A retrospective review of medical records of patients diagnosed with AIR between the years 2009-2017 was performed. Data on demographic, clinical, electrophysiological features in addition to results of serological testing for anti-retinal antibodies was collected.
Included were nine patients (6 males) with a mean age at presentation of 65 years. Five patients had previous cancer, of whom 3 had prostate cancer, one had colon cancer and one had non-small cell lung carcinoma. Previous malignancy was diagnosed at a mean of 11 years before diagnosis. Only two of them were actively treated for metastatic disease at the time of presentation. In 4 patients, extensive work-up did not reveal any underlying malignancy at presentation and all throughout the period of the follow-up. The median time interval between onset of ocular symptoms and diagnosis was 36 months. Mean follow-up time was 63 months. The most common symptoms were reduced vision and nyctalopia. Mean Snellen visual acuity at presentation was 0.5 and was 0.3 at last follow-up. The most common ocular signs included optic disc pallor, bone-spicule like pigmentation and retinal arteriolar attenuation in around half of the eyes. Optical conference tomography (OCT) was normal in 50% of the eyes. The most commonly encountered features on OCT were attenuated nerve fiber layer in 50% and attenuated outer nuclear layer and ellipsoid zone in 38% of the eyes. Electroretinography (ERG) demonstrated markedly reduced cone and rod amplitudes in all patients. Treatment included immunosuppression and plasmapheresis. After treatment, the ERG amplitudes stabilized in the majority and worsened in patients who stopped the treatment.
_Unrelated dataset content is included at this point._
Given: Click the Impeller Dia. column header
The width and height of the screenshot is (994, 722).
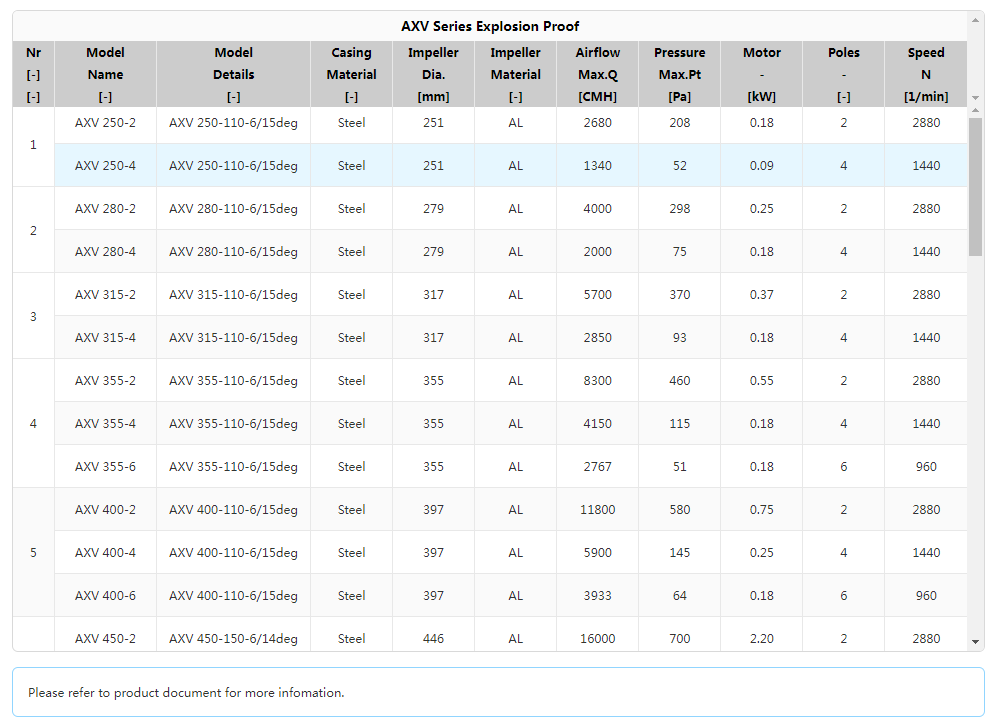Looking at the screenshot, I should [433, 74].
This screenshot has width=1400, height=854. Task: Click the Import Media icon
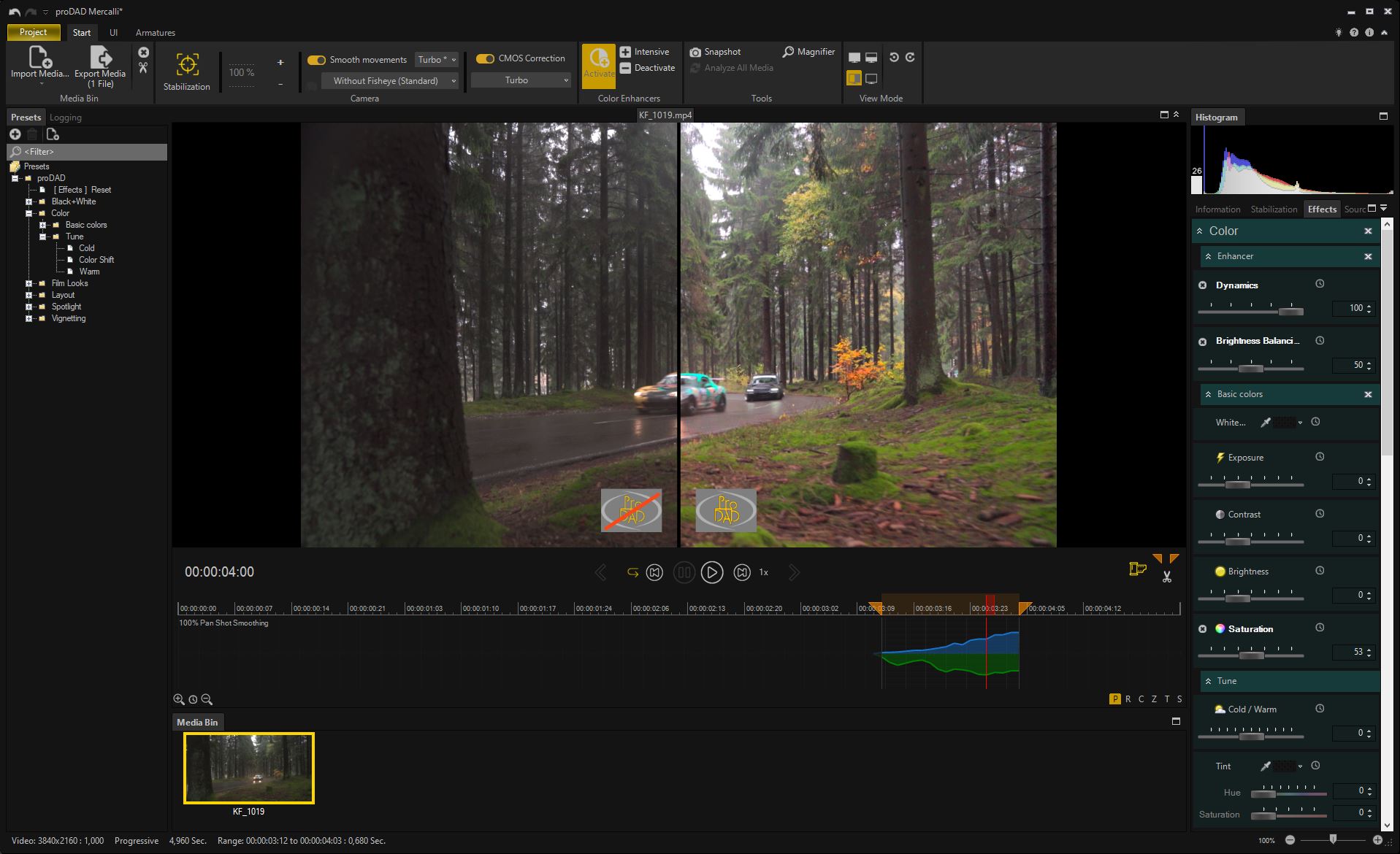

AIR is a diagnostic and therapeutic challenge to ophthalmologists. Diagnosis is based on a combination of clinically progressive disease with electrophysiological compromise and presence of circulating anti-retinal autoantibodies. Long-term immunosuppression is the mainstay of treatment, however, it is a condition associated with poor prognosis.
This abstract was presented at the 2019 ARVO Annual Meeting, held in Vancouver, Canada, April 28 - May 2, 2019.